EDeeU Education

Overview

Physics is the study of the fundamental and emergent structures that make up the world. It studies the motions and mechanics of these structures and their components, such as the behaviors of gases or the motions of electrons. It relies heavily on advanced mathematics and on complex experimentation, and it intersects with many other fields such as mathematics, chemistry, computer science, and engineering.

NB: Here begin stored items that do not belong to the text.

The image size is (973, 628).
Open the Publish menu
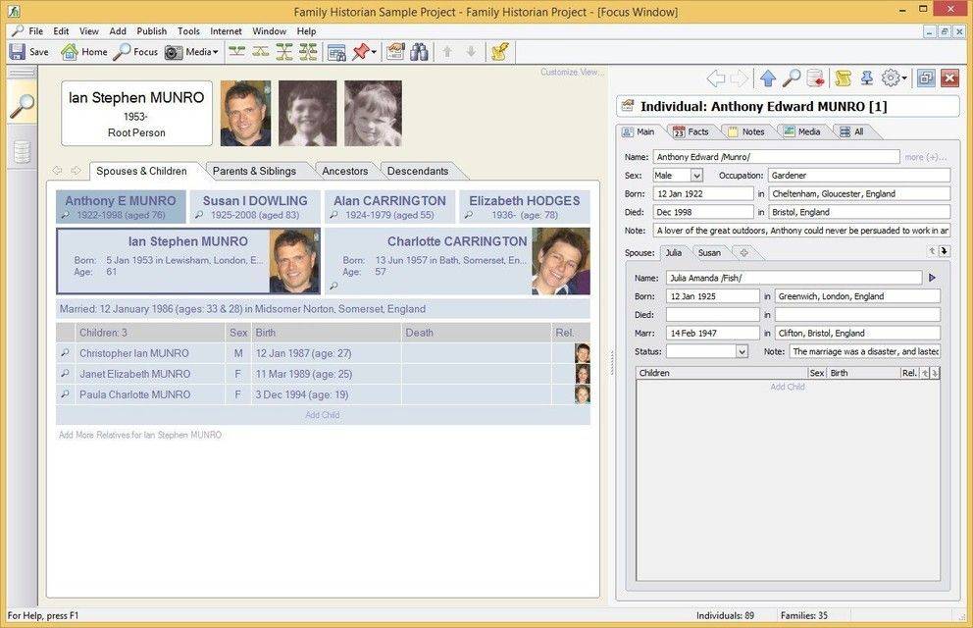tap(151, 31)
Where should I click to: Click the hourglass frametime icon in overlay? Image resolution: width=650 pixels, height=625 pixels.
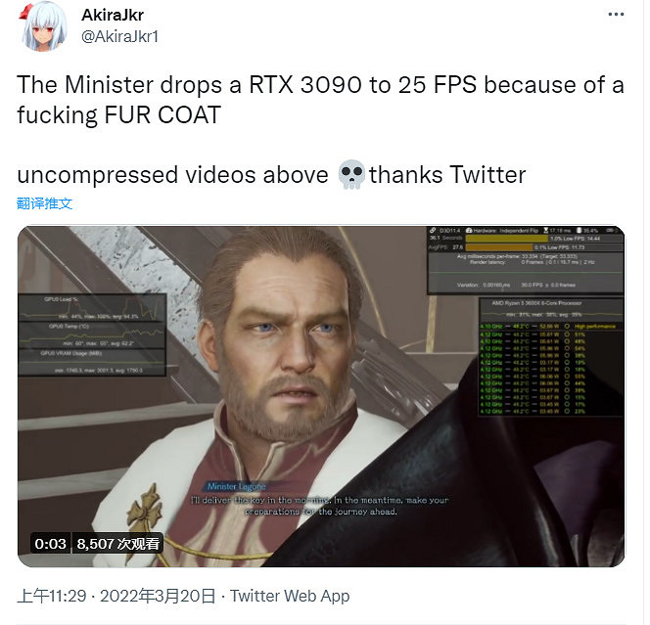[546, 230]
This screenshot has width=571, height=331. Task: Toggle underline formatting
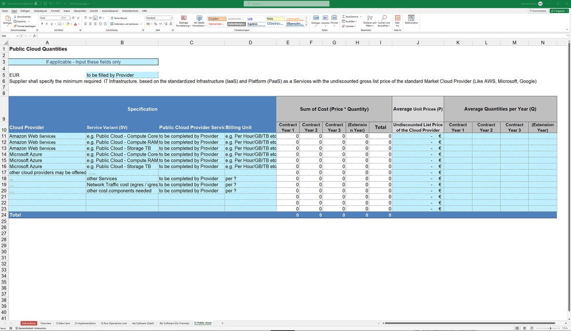(52, 23)
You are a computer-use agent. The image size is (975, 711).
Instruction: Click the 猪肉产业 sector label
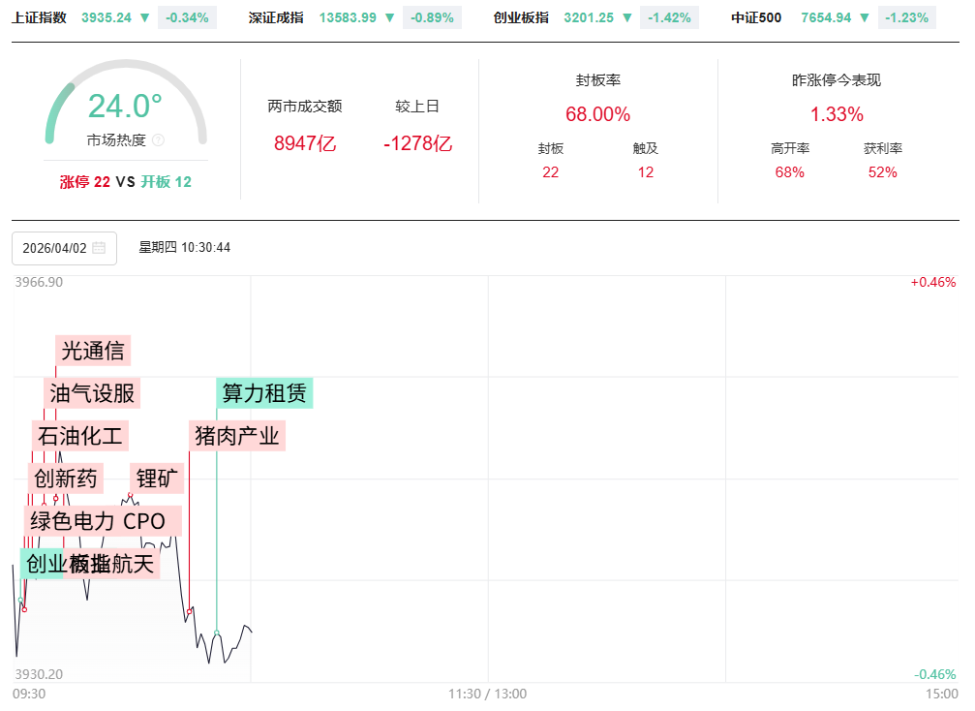pyautogui.click(x=236, y=436)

Physics began in earnest with Newton, but since then we have been to the moon and measured the ripples in spacetime made by ancient stars. The aim is both innovation and understanding. Applied physics is closest to engineering, and aims at creating new technologies. Experimental physics aims instead at probing the limits of our theories. Theoretical physics aims to unify and explain the results of our past experiments, and to predict the outcomes of future experiments.

Course Details

Duration: Three to four years (full-time study); six to eight years (part-time study)

Difficulty: Advanced

Entry Requirements: Undergraduate degree or equivalent general education

Course Description


Core Curriculum

The core topics introduce the field of physics and give students the skills and understanding to choose and pursue their interests in the specialized topics. The Director of Studies will make adaptations based on student ability and schedule. On completing the core, students will be able to independently read the historical and academic literature. The core topics are:

  • Calculus
  • Linear Algebra
  • Complex Analysis
  • Classical Mechanics
  • Quantum Mechanics
  • Electromagnetism
  • Differential Geometry
  • Statistics and Probability
  • Statistical Mechanics
  • Classical Field Theory
  • Tensor Calculus
  • Special Relativity
  • Nuclear Physics
  • Computer Programming
  • Laboratory Work*
  • Research Methods

* Laboratory work must be decided in partnership with a Director of Studies and may come with an additional fee.


Specializations

Specializations should be discussed with the Director of Studies. On completing specializations, students will be able to independently read advanced literature and conduct a final project in that topic. Some suggested specializations are:

  • Data Analysis
  • Advanced Quantum Mechanics
  • Groups and Symmetries
  • Optics
  • Astrophysics
  • Condensed Matter Physics
  • Cosmology
  • Planetary Science
  • Quantum Chemistry
  • Quantum Computing
  • Geophysics
  • Fluid Dynamics
  • Biophysics
  • Acoustics
  • Complex Networks
  • Information Theory
  • Medical Physics
  • Nanotechnology
  • Gravitation Physics
  • Plasma Physics
  • String Theory
  • Gauge Theory
  • Quantum Electrodynamics
  • Quantum Chromodynamics
  • Quantum Field Theory
  • Standard Model

Final Project

The final project in physics consists in one or more papers written on an area of specialization. The paper should take the form of a report on an experiment conducted by the student, or a dissertation elaborating an original argument, interpretation, or perspective on an experiment, method, or theory of classical or modern physics. All final projects should be discussed with the Director of Studies, who will assist in choosing an appropriate focus and method. Advanced students may be advised to submit their paper for publication in an appropriate academic journal.